According to the US Global Change Research Program, annual precipitation has increased across the Northwest – 10% on average. There has also been a lot of variability from year to year. Warmer years are tending to be drier, while cooler ones are tending to be wetter.

 

But the cool temperatures won’t necessarily last on average: models project that the region will get warmer by about 3 degrees F by 2030 and 5 degrees F by 2050. Though precipitation will still be increasing across the region.

 

It seems that climate change has taken a back seat to the economy on Capitol Hill. What can be done to get the discussion of climate change back into the spotlight? I think federal sponsorship of green and eco-friendly technologies will help stimulate the economy, so why isn't this being discussed nationally as it was a few years ago? Curious to hear your thoughts on this, thanks!

It is indeed hard to find much debate on climate change these days.  This is a real shame as there is so much that can be done to both create incentives for the technologies you mention as well as the clarity for companies to be able to invest in clean energy.  I think we need to show people that they can both grow the economy and tackle climate change at the same time.  This is not an either-or.  Germany is a perfect example of this.  It has strong emission reduction targets along with policies for renewables and energy efficiency and continues to have a strong economy, creates new jobs and exports high quality products.  These real-world examples may help to move the ball.

The opening of the Today show was on the Heat, with mentions of the stark contrast to the wild winter, then they did a story on the Famine in Africa, next they did a little mention of record snow in Chile. I don't understand, it seems like extreme weather, floods, droughts, famine consistently make the head lines, exactly as climate scientists predicted they would. Why isn't anyone talking about climate change in the mainstream media? It seems to me that it's happening, right now. Am I just way off here, why can't I find any reports on this?

I agree that in the United States coverage of climate change is generally going under-reported. Especially, as we are seeing precisely the kinds of impacts that climate scientists have told us to expect. There are some exceptions, like NY Times Dot Earth blog, the Guardian UK (in England), and online outlets, like Grist, that do a very good job on this issue. But, overall, there has been a severe decline in quality coverage on climate change which only makes these issues more confusing to the public.

 

As a meteorologist, I'm curious: what in your background qualifies you for your job? (Seeing your degrees are a Bachelor of Arts in Political Science and Germanic Studies and a Masters of Art in International Affairs.) Who do you see as the most authoritative source of climate science? And do you work with NCAR/UCAR on climate change?

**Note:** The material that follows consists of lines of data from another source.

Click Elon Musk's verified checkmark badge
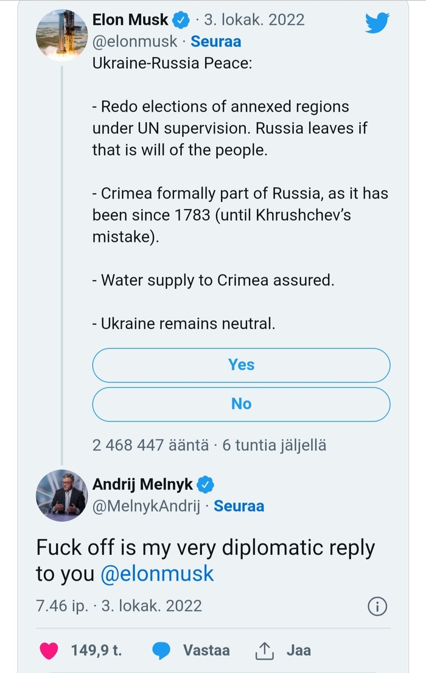tap(180, 19)
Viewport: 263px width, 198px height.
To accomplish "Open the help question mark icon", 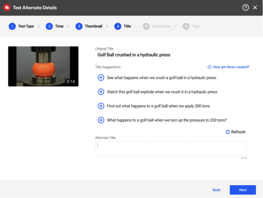I will (x=246, y=8).
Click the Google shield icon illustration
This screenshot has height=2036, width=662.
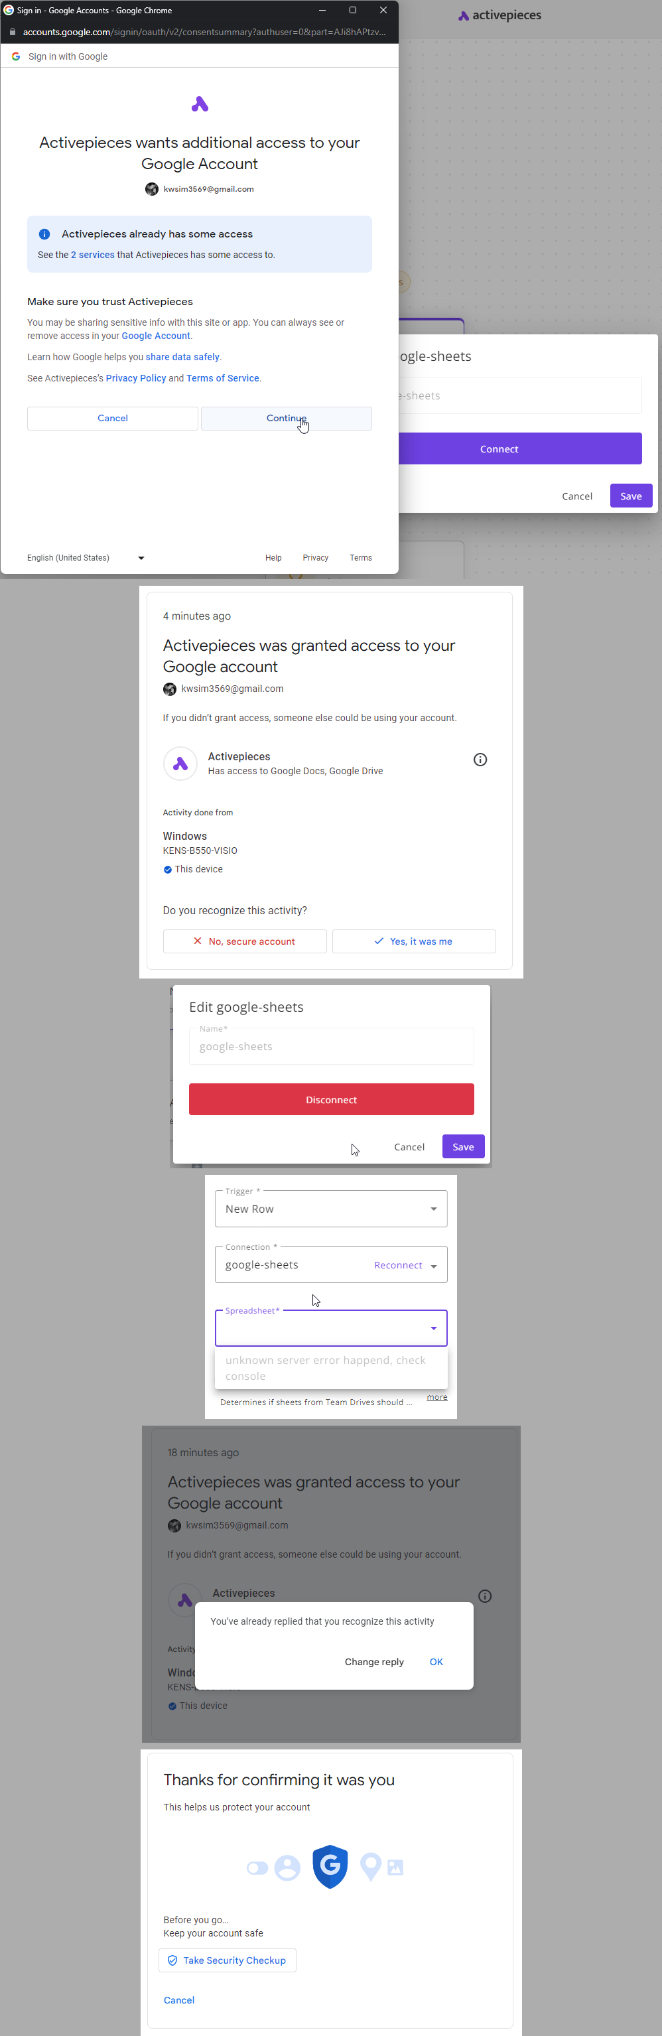point(330,1866)
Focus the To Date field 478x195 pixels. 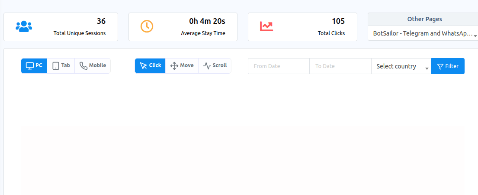pyautogui.click(x=340, y=66)
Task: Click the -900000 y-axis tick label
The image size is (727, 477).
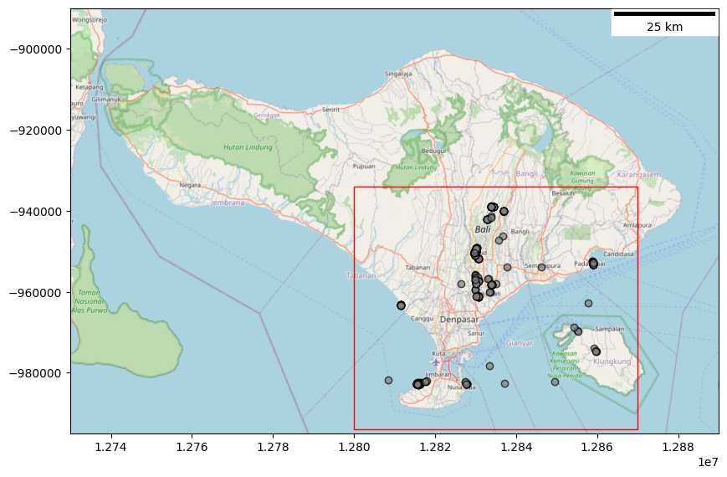Action: 36,49
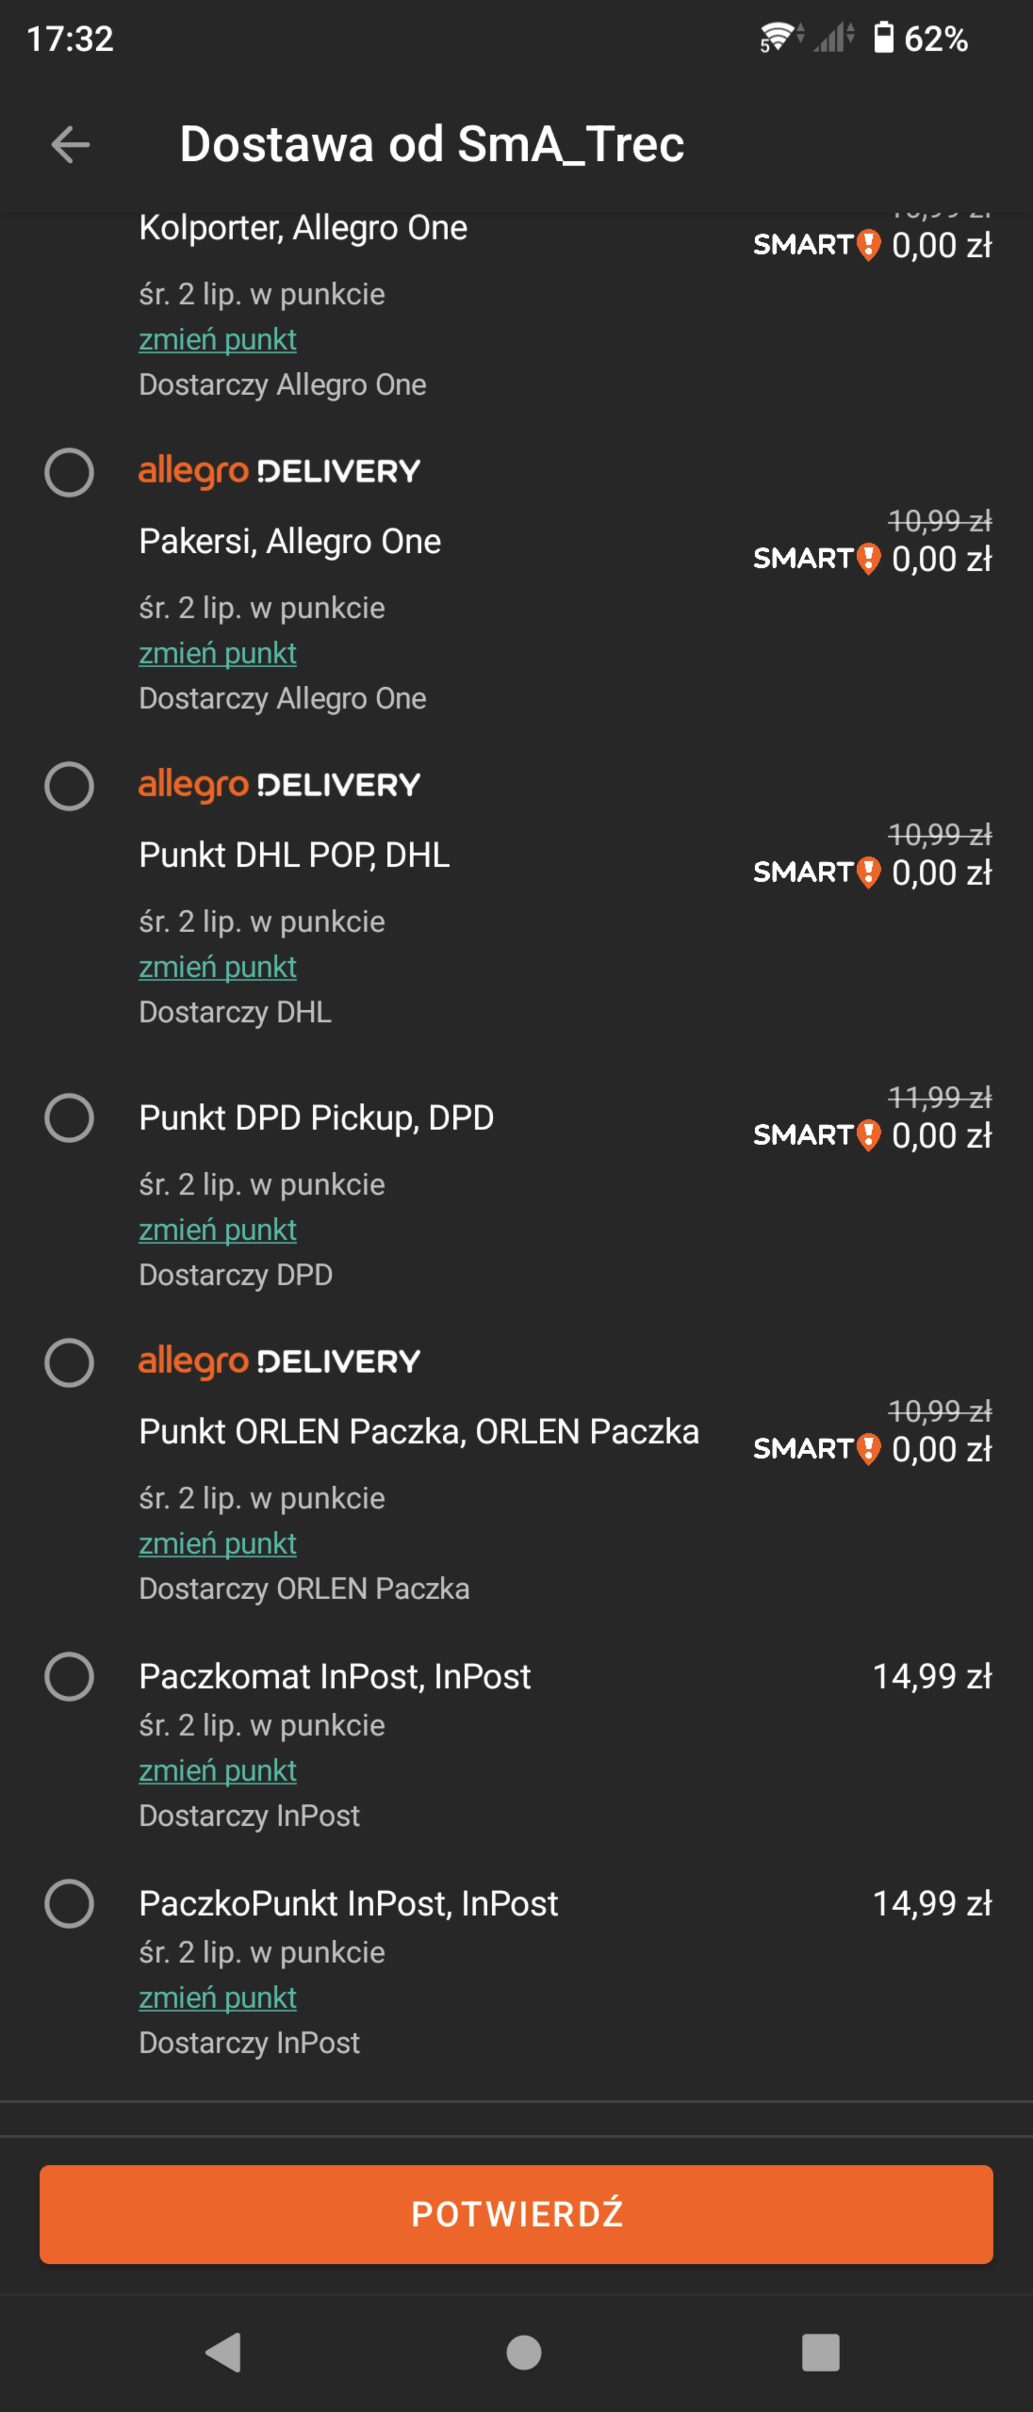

WRI focuses mostly on policy which is my background as well - in the international and national areas.  However,

we have a team of atmospheric scientists, economist and policy experts at WRI, with PhDs, law degrees and other expertise. We see the IPCC as the most authoritative source of climate science, given that it reflects the knowledge of leading climate scientists across the globe.  Regarding NCAR/UCAR, we devote the large majority of our work on policy, but we base our work on their findings, as well as that of other leading scientific institutions, such as the National Academy of Sciences, IPCC, and US Global Change Research Program.

 

Which is it? Do you think that the current heat wave is caused by global warming, exacerbated by it, or totally unrelated?

We can’t rule it out that this specific event has nothing to do with climate change, because we cannot attribute any event to human activities, but both the frequency and intensity of extreme events are expected to change in a warmer world. And we have already seen the nature of extreme events changing, including both increases in the frequency and intensity of heat waves.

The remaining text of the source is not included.